Lanjut sesi kedua, 2 x 45 menit, giliran tim Limapuluh Kota Selection II yang sedang pembentukan tim untuk ajang Pekan Olah Raga Provinsi (PORPROV) Sumbar ke- XV, November 2018 mendatang di Padang Pariaman, yang menantang kekuatan Semen Padang FC.

Meski mengganti mayoritas starter sesi pertama dengan Rendy Oscario Sroyer (penjaga gawang), Ardi Idrus, Ahmad Mahrus Bahtiar, Febly Gushendra dan Leo Guntara (belakang), Manda Cingi, Rosad Setiawan, Fridolin Kristof Yoku (tengah), Elthon Maran, Irsyad Maulana dan Agung Supriyanto (depan), Semen Padang FC kesulitan menembus ketat dan disiplinnya pertahanan tuan rumah.
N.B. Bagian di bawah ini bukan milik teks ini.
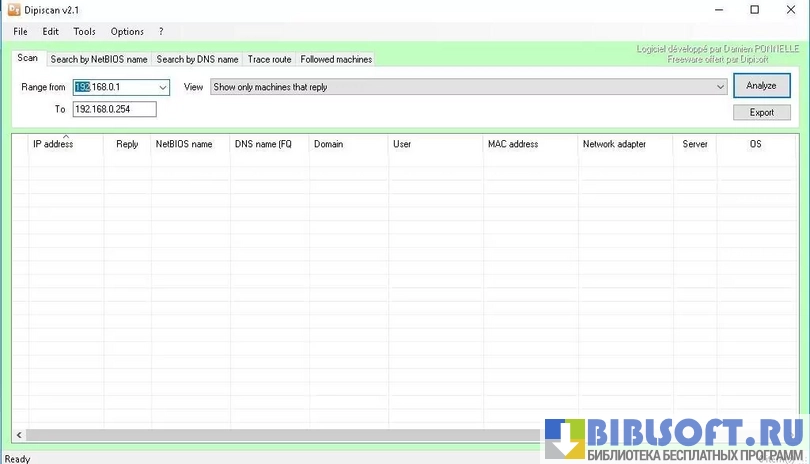Expand the Range from address dropdown
The width and height of the screenshot is (810, 464).
coord(163,88)
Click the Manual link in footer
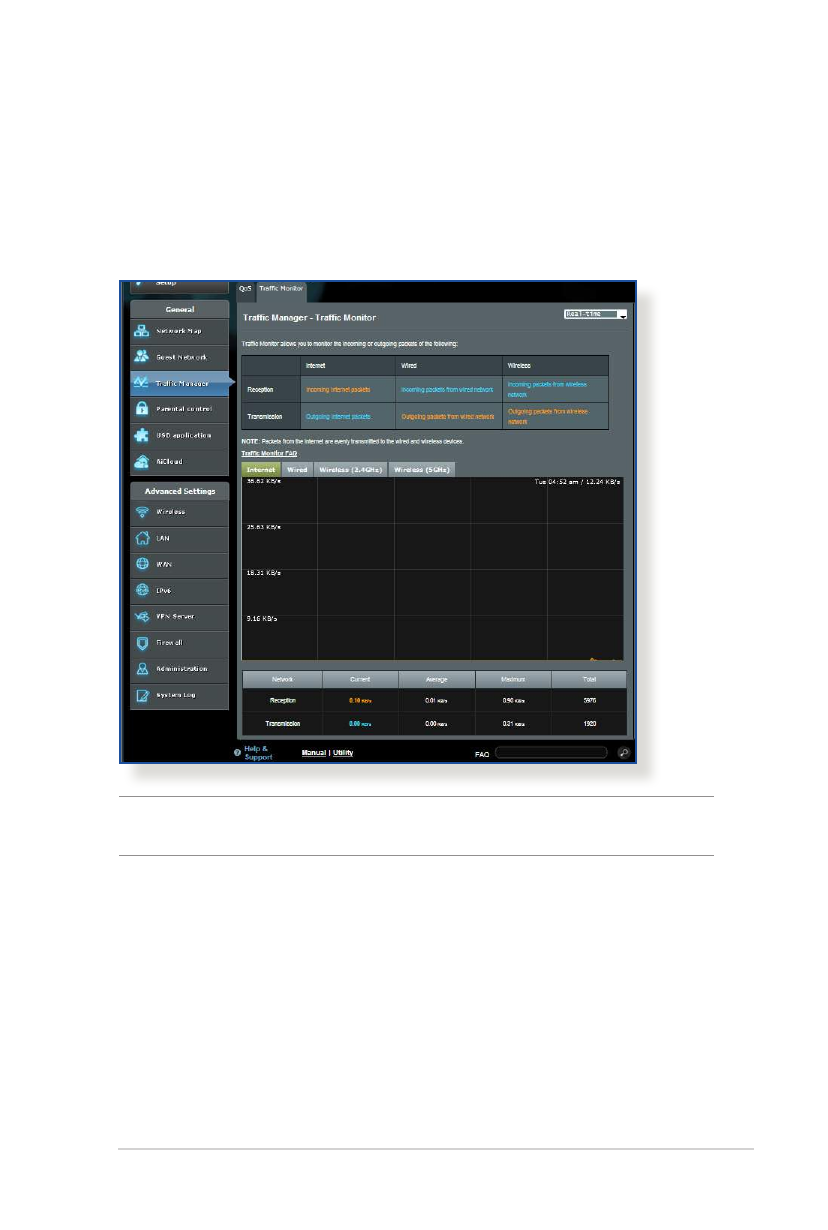Viewport: 828px width, 1230px height. [x=315, y=753]
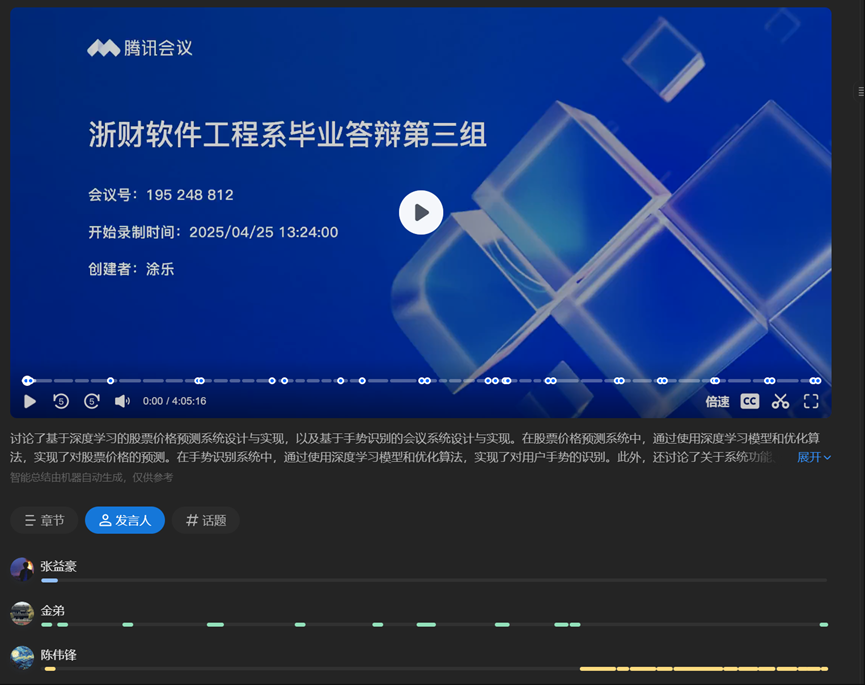
Task: Click 张益豪's avatar
Action: click(x=22, y=569)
Unggul 1-0 di babak pertama via sepakan penalti Irsyad Maulana. Limapuluh Kota Selection II tak menyerah dan sukses menyamakan skor 1-1 berkat momentum serangan balik cepat yang disempurnakan Aji, menit 87′. Skor berbagi angka tertahan hingga laga bubar.
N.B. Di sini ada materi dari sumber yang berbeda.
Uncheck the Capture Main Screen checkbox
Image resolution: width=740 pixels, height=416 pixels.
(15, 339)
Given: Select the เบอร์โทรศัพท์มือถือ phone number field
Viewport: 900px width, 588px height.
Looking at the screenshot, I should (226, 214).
Menyoroti penampilan anak asuhnya pada dua laga sekaligus dikesempatan kedua kunjungan tur Sumbar Semen Padang FC ini, Syafrianto Rusli pahami kalau organisasi permainan yang dia usung belum sepenuhnya sempurna.
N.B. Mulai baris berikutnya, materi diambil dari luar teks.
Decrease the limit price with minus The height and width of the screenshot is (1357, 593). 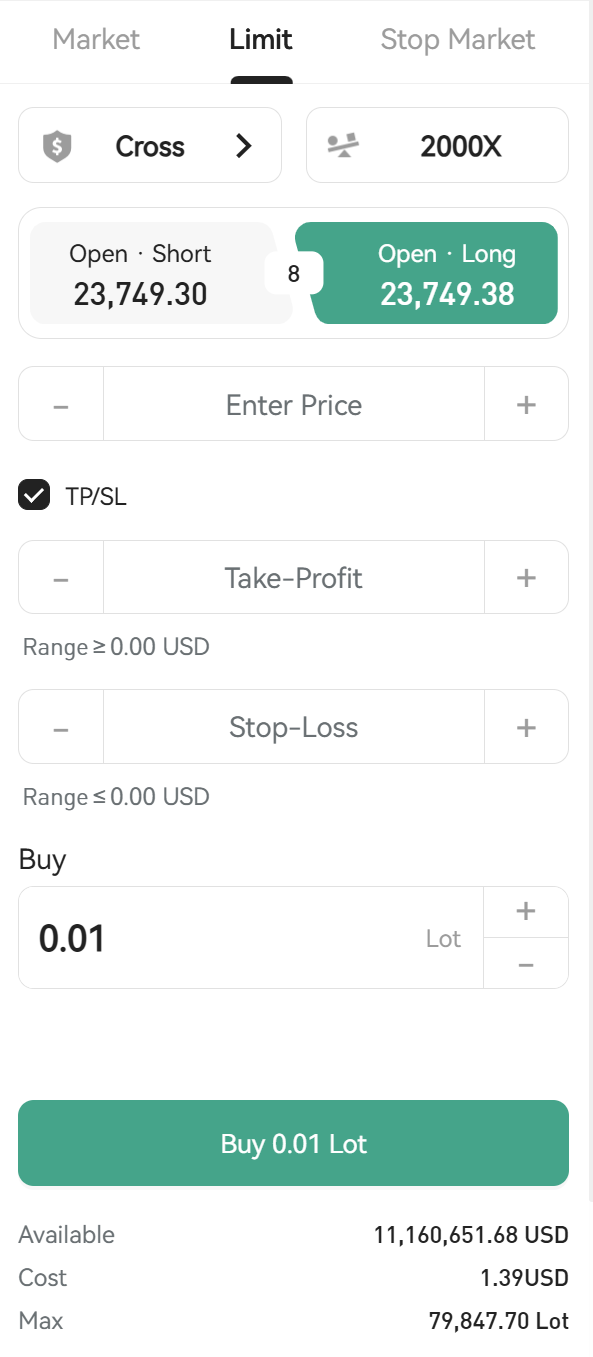point(61,405)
“Ya hasilnya main pertama kita menang 2-0. Main kedua memang karena kita banyak memutar pemain di babak kedua. Banyak pemain kelas dua yang kita pasang. Saya mau melihat kemampuanmereka pemain baru, sekarang saya melihat kemampuan Agung dan segalanya. Gak apa-apa. Gol mereka tadi cuma kecolongan saja, tidka masalah,” terang Syafrianto Rusli memulai wawancara dengan wartawan seusai pertandingan.

Walau begitu, tetap ada evaluasi yang akan dibenahinya merunut empat kali hasil pertandingan di Limapuluh Kota dan Padang Pariaman.

“Evaluasi menyangkut masalah finsihing yang terlalu banyak pergerakan tidak sinkron. Itu yang mungkin diperbaiki,” ulasnya.

Namun, pria yang juga merupakan instruktur pelatih nasional PSSI itu tidak menampik progress peningkatan permainan tim dan individu pemain setelah berujicoba di pekan pertama agenda Tur Sumbar Semen Padang FC.

“Di dalam permainan ada peningkatan. Artinya per individu mereka peningkatan. Jadi saya sekarang kan belum membentuk satu tim yang benar-benar tim sebelas pemain. Kita masih ada mencoba pemain. Dan mencoba pemain tentu dengan lawan yang bagus,” sambung Syafrianto.

Skuad Semen Padang FC akan meneruskan tur ke Kabupaten Pesisir Selatan, Rabu depan (7/2). Sejauh ini, usai bertandang ke Limapuluh Kota dan Padang Pariaman, Syafrianto mengaku sudah punya gambaran starting eleven yang akan dipatennya untuk Liga 2 Indonesia nanti.

“Udah nampak arah-arahnya, siapa starting eleven kita nantinya,” tutupnya.